As it turns out with most online ‘debates’, the thing got quite heated with him getting very frustrated and repeating his points. I’d like to hear the community’s opinion over this seemingly pointless (see what I did there :D) debate.

[EDIT] I know that I have muddled up a few things in the original post because I wasn’t thinking straight. What I’m trying to say is that Java References embed the concepts of a ‘pointer’ within it, hence Java does have pointers. While programmers are not really able to access this pointer to do arithmetic operations, it still exists and works in the background.

They’re not pointers. With pointers you can do all sorts of things like pointer arithmetic, point them to anything you like, etc. With references, you cannot.

Cas :slight_smile:

I’m terribly sorry, the title is so wrong. I was meant to have the title as “Does Java have pointers” rather than “Are Java References, Pointers”. You see, after a bit of argument and so much coding, you’re out of brain juice for this kind of stuff. But thanks for the refreshment of concept though :slight_smile:

u can use http://www.docjar.com/docs/api/sun/misc/Unsafe.html … which is not pretty but you can use it to read and write directly. classes/instances are things in memory too, so you can access/modify those if you like.

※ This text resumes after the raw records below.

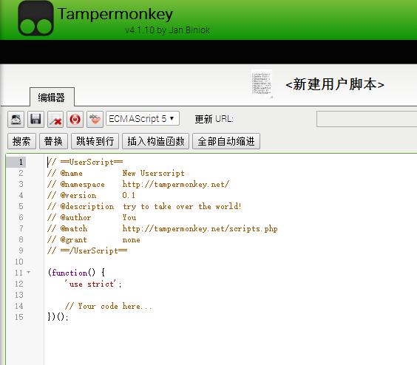Click the <新建用户脚本> title text
This screenshot has height=365, width=417.
tap(335, 84)
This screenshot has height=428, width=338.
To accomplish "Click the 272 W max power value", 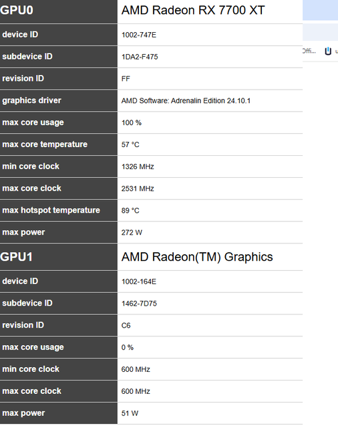I will [132, 233].
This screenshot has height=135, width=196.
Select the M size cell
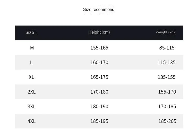click(x=32, y=48)
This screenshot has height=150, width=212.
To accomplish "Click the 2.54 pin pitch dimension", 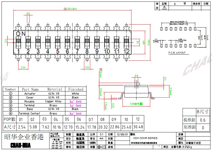I will tap(23, 68).
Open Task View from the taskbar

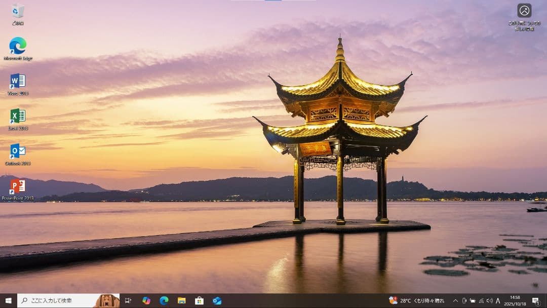coord(128,300)
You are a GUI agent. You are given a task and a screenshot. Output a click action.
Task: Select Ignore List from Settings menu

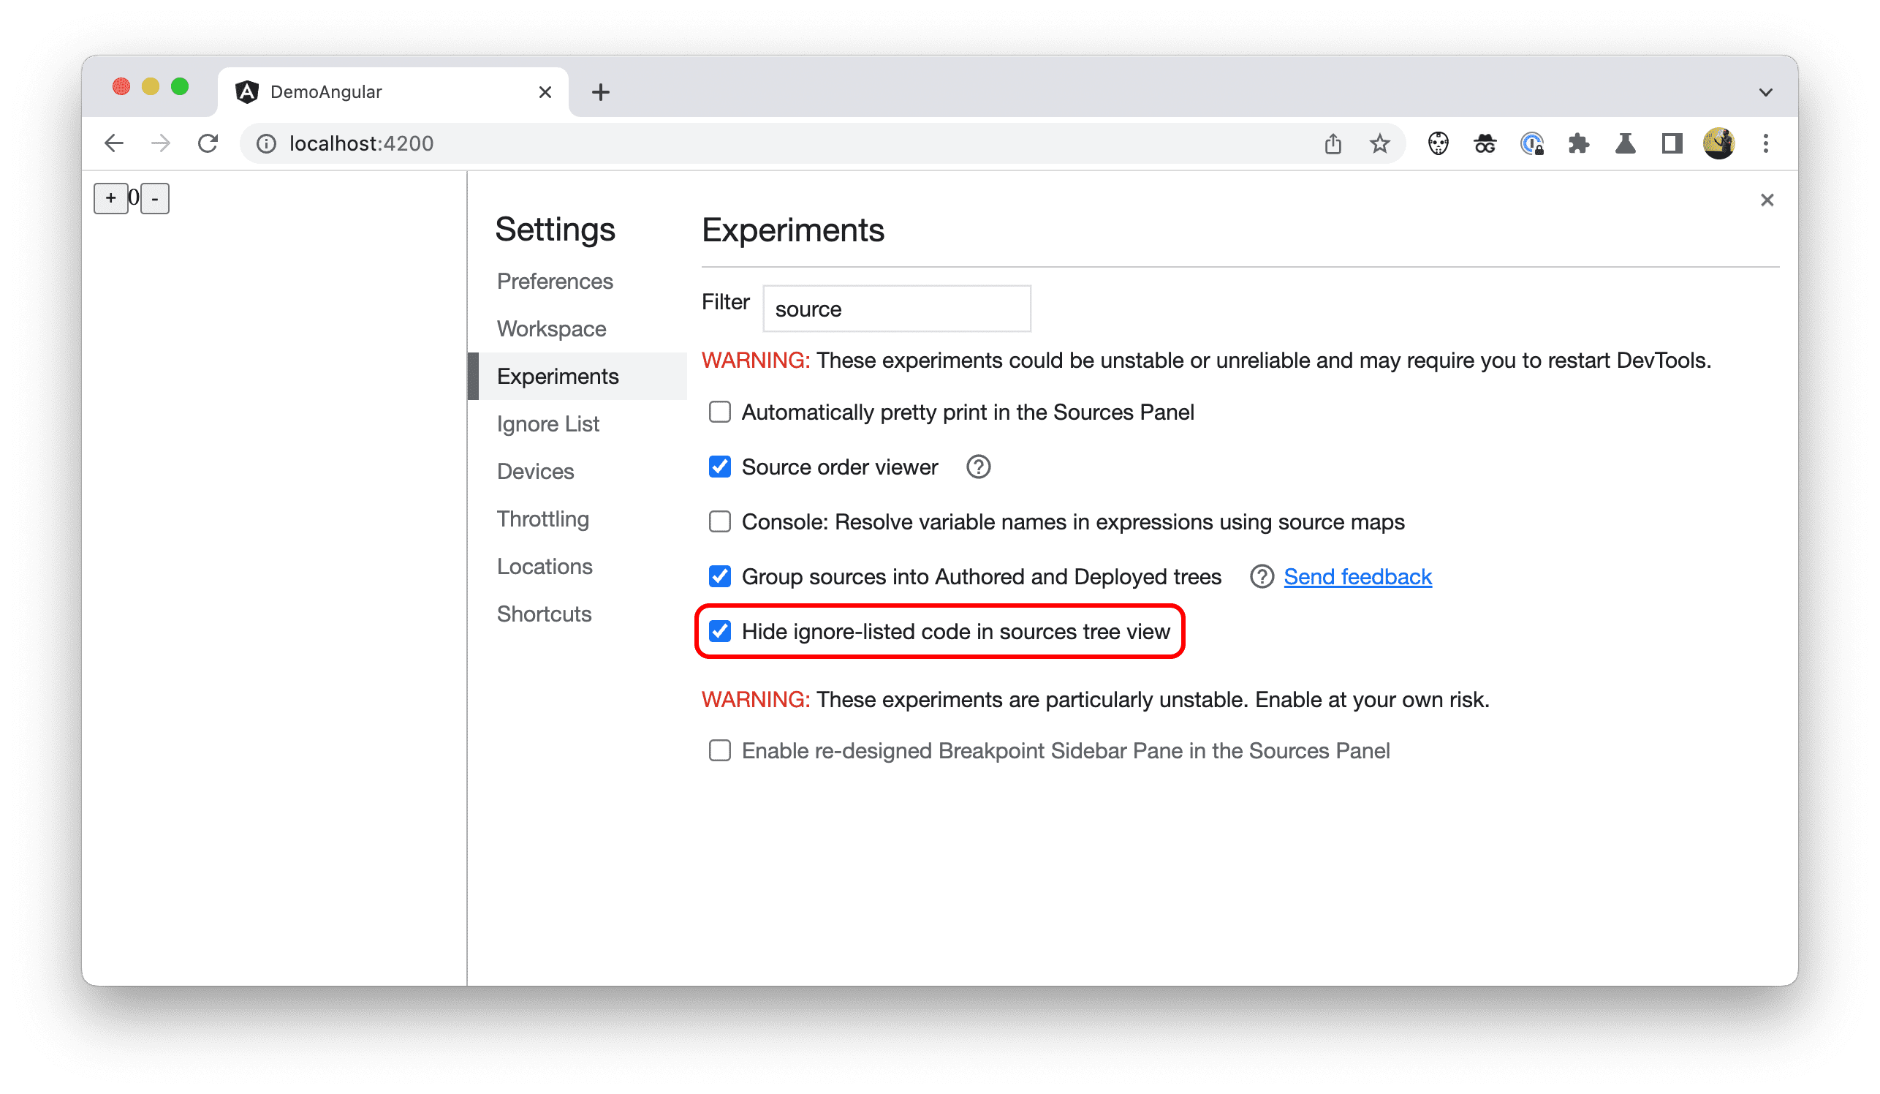[x=548, y=423]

it’s not as “natural” as with c/c++/opencl, but does the same.

Oh, okay that’s interesting. Yeah it definitely is not as safe as C/C++ when it comes to handling memory explicitly.

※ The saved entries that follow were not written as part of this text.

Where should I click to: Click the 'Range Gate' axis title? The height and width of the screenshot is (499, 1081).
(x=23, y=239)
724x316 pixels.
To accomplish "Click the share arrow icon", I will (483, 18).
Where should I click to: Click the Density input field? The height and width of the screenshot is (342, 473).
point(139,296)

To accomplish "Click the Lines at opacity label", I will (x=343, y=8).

method handles references are typed function pointers. class object references are typed data pointers. array references are typed and based primitive pointers. arrays are the only ones you can (without stepping outside of the box) perform limited arithmetic with.

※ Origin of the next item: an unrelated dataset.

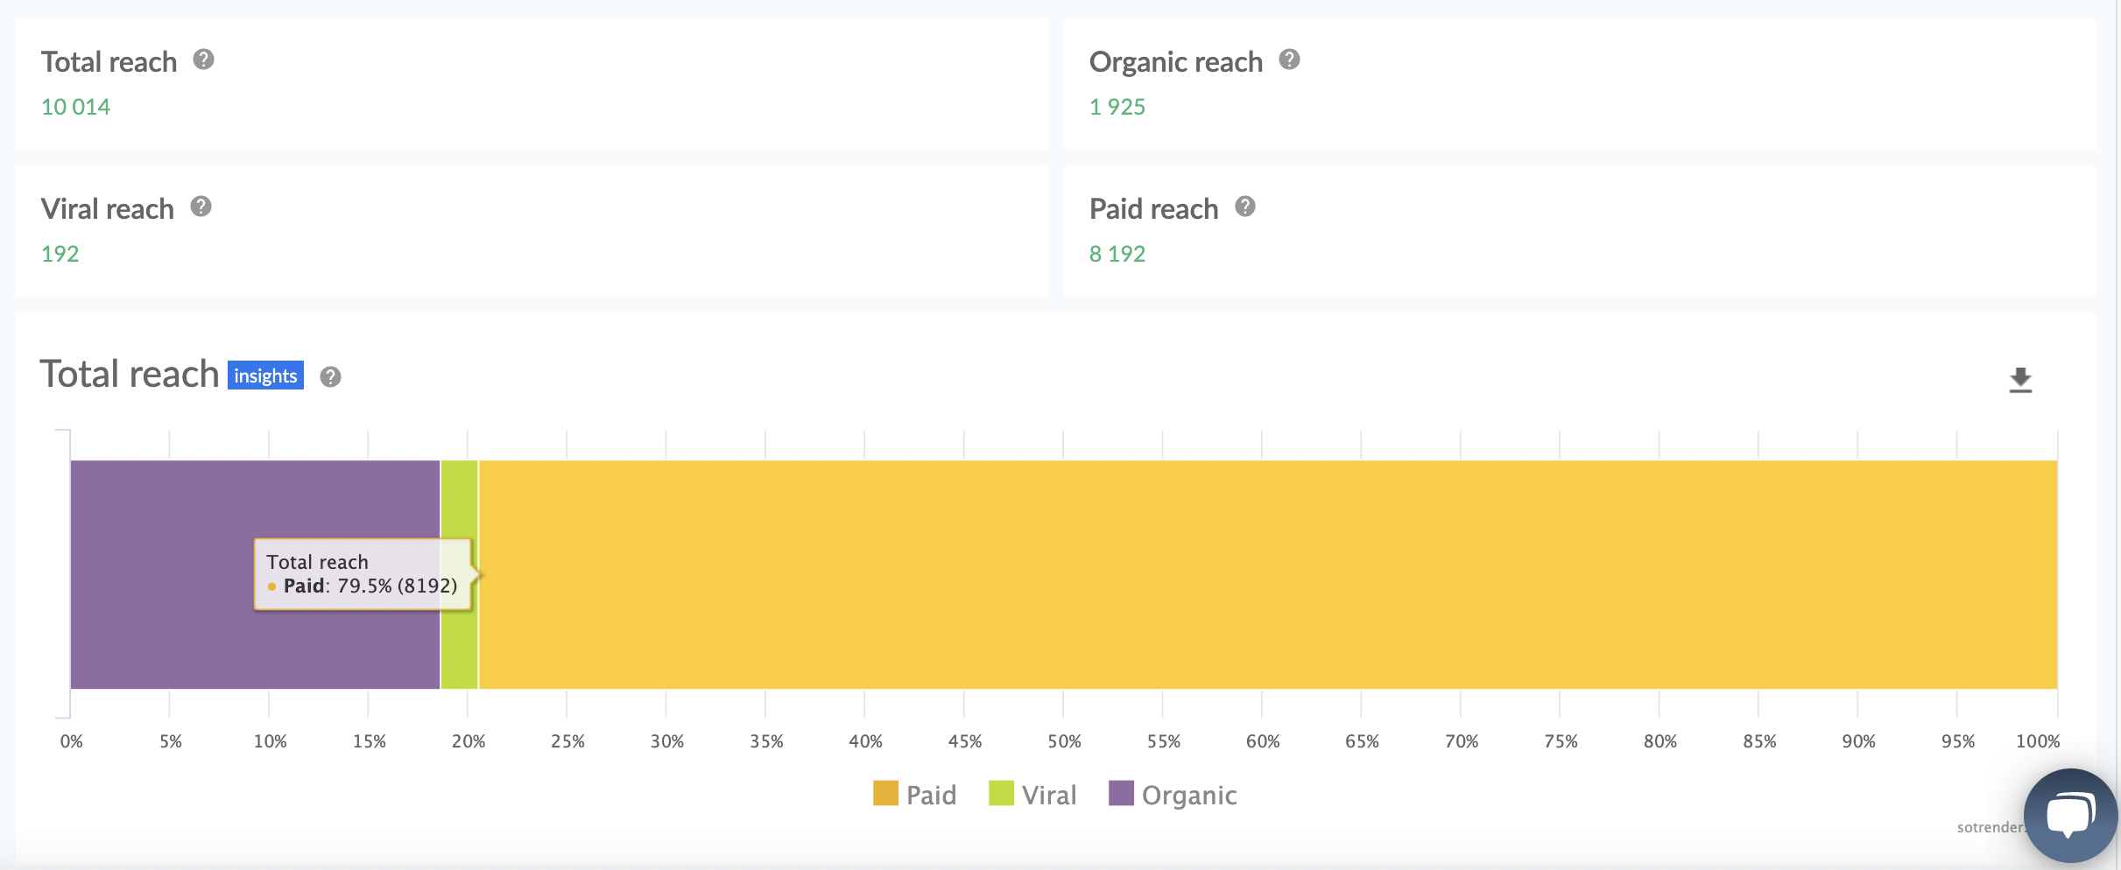The height and width of the screenshot is (870, 2121).
Task: Click the Paid reach value 8 192
Action: [x=1117, y=254]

EDIT: I typed handle instead of reference. A method handle is something else…well, a handle.

Im not sure if you would consider the dot operator a pointer because unlike Object foo = bar , foo.bar(); which only modifies foo not bar , with the . operator if you were to do bar.bar()? I dont know.

I come from the school of thought: think low-level, write high level. Dot can be a pointer deference or not…static/optimistic analysis will determine.

Hmm I think this question stems from a word ambiguity. After all pointers vary across languages and they don’t do the same things. This quote I found really sums it up well.

[quote]"Like most disagreements, the core issue comes down to the definitions – what exactly does the term “pointer” mean? Conceptually, a “pointer” is just something that “points” to something else. Does it need to have any other features?

People who come from other languages which use the term “pointer” may have pre-conceived ideas of what constitutes a pointer, based on how it is used in that language. But that does not mean that a “pointer” has to be like what it is in that language. C/C++ pointers support pointer arithmetic; is pointer arithmetic an essential feature of a pointer? Go has pointers and does not support pointer arithmetic. Is the ability to “dereference” the pointer essential to the concept of a pointer? You need to come up with a precise definition of what you mean by “pointer” or otherwise this question is meaningless.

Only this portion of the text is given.